We like that insiders have been buying shares in the last twelve months. Having said that, most people consider earnings and revenue growth trends to be a more meaningful guide to the business. Dive deeper into the earnings by checking this interactive graph of Laurentian Bank of Canada's earnings, revenue and cash flow.
What About Dividends?
It is important to consider the total shareholder return, as well as the share price return, for any given stock. The TSR incorporates the value of any spin-offs or discounted capital raisings, along with any dividends, based on the assumption that the dividends are reinvested. Arguably, the TSR gives a more comprehensive picture of the return generated by a stock. As it happens, Laurentian Bank of Canada's TSR for the last 5 years was -12%, which exceeds the share price return mentioned earlier. And there's no prize for guessing that the dividend payments largely explain the divergence!
A Different Perspective
Laurentian Bank of Canada shareholders gained a total return of 1.9% during the year. But that was short of the market average. On the bright side, that's still a gain, and it is certainly better than the yearly loss of about 2% endured over half a decade. So this might be a sign the business has turned its fortunes around. It's always interesting to track share price performance over the longer term. But to understand Laurentian Bank of Canada better, we need to consider many other factors.

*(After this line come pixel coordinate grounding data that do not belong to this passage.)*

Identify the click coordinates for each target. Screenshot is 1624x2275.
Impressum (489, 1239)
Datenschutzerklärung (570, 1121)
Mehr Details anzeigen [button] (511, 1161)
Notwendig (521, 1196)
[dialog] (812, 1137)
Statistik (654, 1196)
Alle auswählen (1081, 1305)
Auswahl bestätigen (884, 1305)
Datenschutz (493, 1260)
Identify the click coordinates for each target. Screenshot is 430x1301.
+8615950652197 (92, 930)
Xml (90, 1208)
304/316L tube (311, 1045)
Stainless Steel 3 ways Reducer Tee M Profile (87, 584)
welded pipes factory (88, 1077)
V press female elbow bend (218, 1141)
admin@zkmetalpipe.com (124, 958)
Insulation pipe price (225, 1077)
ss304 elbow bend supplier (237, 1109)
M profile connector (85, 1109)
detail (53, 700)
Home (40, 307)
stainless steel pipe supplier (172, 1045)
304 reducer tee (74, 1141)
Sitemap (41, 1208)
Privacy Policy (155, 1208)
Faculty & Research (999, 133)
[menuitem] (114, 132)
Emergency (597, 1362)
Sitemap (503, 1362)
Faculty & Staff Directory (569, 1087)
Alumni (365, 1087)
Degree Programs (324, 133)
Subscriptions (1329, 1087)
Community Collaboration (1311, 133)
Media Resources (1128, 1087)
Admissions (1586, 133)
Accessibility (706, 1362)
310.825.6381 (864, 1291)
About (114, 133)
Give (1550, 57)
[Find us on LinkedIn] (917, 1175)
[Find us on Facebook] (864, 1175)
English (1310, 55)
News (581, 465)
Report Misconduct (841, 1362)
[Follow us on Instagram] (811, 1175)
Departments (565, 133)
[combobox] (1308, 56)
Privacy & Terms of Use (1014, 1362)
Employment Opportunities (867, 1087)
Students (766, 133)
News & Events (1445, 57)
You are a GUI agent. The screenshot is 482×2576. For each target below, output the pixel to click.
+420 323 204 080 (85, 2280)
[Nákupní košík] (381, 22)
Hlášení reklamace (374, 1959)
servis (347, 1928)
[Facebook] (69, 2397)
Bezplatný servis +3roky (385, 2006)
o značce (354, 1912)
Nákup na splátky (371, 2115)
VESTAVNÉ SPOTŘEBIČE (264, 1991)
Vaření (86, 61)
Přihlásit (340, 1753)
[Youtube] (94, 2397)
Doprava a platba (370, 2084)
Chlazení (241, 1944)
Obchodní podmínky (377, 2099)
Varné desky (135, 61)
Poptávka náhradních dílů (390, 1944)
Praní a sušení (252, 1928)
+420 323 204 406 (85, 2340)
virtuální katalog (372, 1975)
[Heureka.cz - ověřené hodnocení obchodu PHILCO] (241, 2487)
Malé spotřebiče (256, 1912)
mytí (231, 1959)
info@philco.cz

For instance, we've identified 3 warning signs for Laurentian Bank of Canada that you should be aware of.
There are plenty of other companies that have insiders buying up shares. You probably do not want to miss this free list of growing companies that insiders are buying.
Please note, the market returns quoted in this article reflect the market weighted average returns of stocks that currently trade on CA exchanges.
This article by Simply Wall St is general in nature. We provide commentary based on historical data and analyst forecasts only using an unbiased methodology and our articles are not intended to be financial advice. It does not constitute a recommendation to buy or sell any stock, and does not take account of your objectives, or your financial situation. We aim to bring you long-term focused analysis driven by fundamental data. Note that our analysis may not factor in the latest price-sensitive company announcements or qualitative material. Simply Wall St has no position in any stocks mentioned.